La concurrence s’aiguise entre les firmes et les nations
Face à l’accentuation de la concurrence entre firmes qui génère de fortes pressions à la baisse des prix et donc des profits, plusieurs réponses sont mises en œuvre.
- La première est le protectionnisme tarifaire : aux États-Unis dès 1857, en Allemagne à partir de 1879 (après un court intermède libre- échangiste ouvert en 1861), les droits de douane sont fortement relevés. La France suit en 1892 avec l’adoption du tarif Méline qui abroge les dispositions libre-échangistes du traité Cobden-Chevalier. Seule la Grande-Bretagne reste à l’écart du mouvement.
- La deuxième emprunte la voie de la concentration. Les ententes et les cartels se multiplient. Ils sont particulièrement nombreux et organisés en Allemagne. Dans les industries minières, métallurgiques ou chimiques, les producteurs s’entendent pour fixer les niveaux de production, coordonner les investissements, se répartir les marchés et déterminer les prix. Aux États-Unis, les ententes sont en théorie interdites par la loi. Mais, sous des formes multiples et changeantes, elles concernent de nombreux secteurs, en particulier les chemins de fer, le pétrole et le tabac. Dans un même mouvement, sous la direction d’un entrepreneur ou d’une famille, des regroupements de capitaux sans précédent sont réalisés. Ainsi, aux États-Unis, au tournant du siècle, à l’initiative de capitaines de finances comme J. P. Morgan ou J. D. Rockefeller, une vague de fusions restructure en profondeur le système productif américain. Dans un pays comme dans l’autre, trusts, konzerns et groupes sont à même de dominer l’ensemble d’un secteur d’activité. C’est notamment le cas, aux États-Unis, de l’United States Steel Corporation qui, en 1901, domine la production d’acier, ou de la Standard Oil qui, en 1904, contrôle 85% du commerce américain de pétrole raffiné et 90% des exportations du pays. En Allemagne, la firme Krupp, prépondérante dans le secteur de l’armement, emploie 78 000 salariés en 1913 et le groupe AEG, en coopération avec le groupe Siemens, contrôle l’industrie électrique.
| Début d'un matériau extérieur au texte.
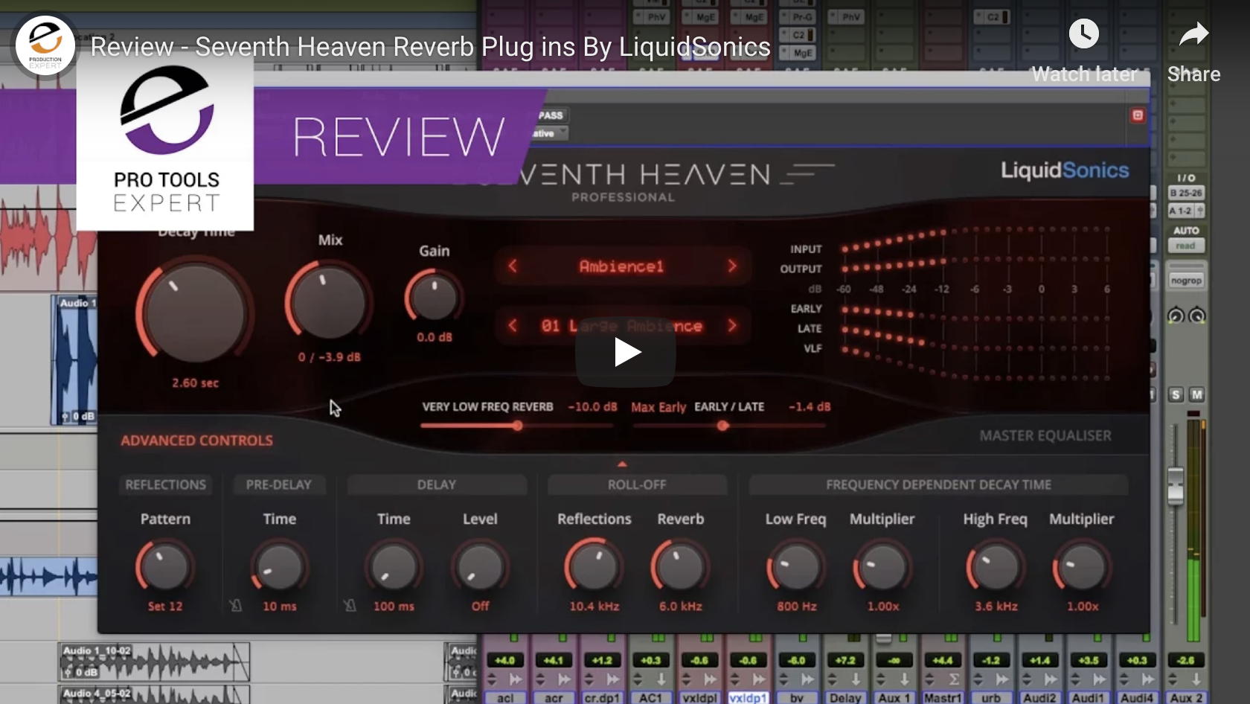
Task: Open the A 1-2 output selector
Action: coord(1180,211)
La concentration devient également de plus en plus poussée dans le domaine bancaire. Ainsi, en Allemagne, de nombreuses banques font faillite lors des crises de 1873,1890 et 1901. À cette date, ne subsistent plus que quelques grandes banques, telles la Dresdner Bank ou la Deutsche Bank, qui chacune anime financièrement un vaste ensemble d’entreprises.
- Une troisième réponse est la systématisation de l’effort de recherche avec des liens de plus en plus étroits entre la science et l’industrie. En résultent des innovations en grappes qui sont constitutives de la deuxième révolution industrielle.
À travers ces évolutions, le capitalisme devient plus organisé, plus conflictuel, plus concentré et donc moins concurrentiel. Le résultat est qu’en 1914, l’Allemagne est devenue la première puissance industrielle en Europe et menace les intérêts de la Grande-Bretagne et de la France. Les États-Unis sont devenus la première puissance industrielle dans le monde, avec une production manufacturière supérieure à la production cumulée des trois autres grands pays industrialisés. Seule leur faible ouverture sur l’extérieur les empêche à ce stade de ravir à la Grande-Bretagne la place de première puissance commerciale et financière.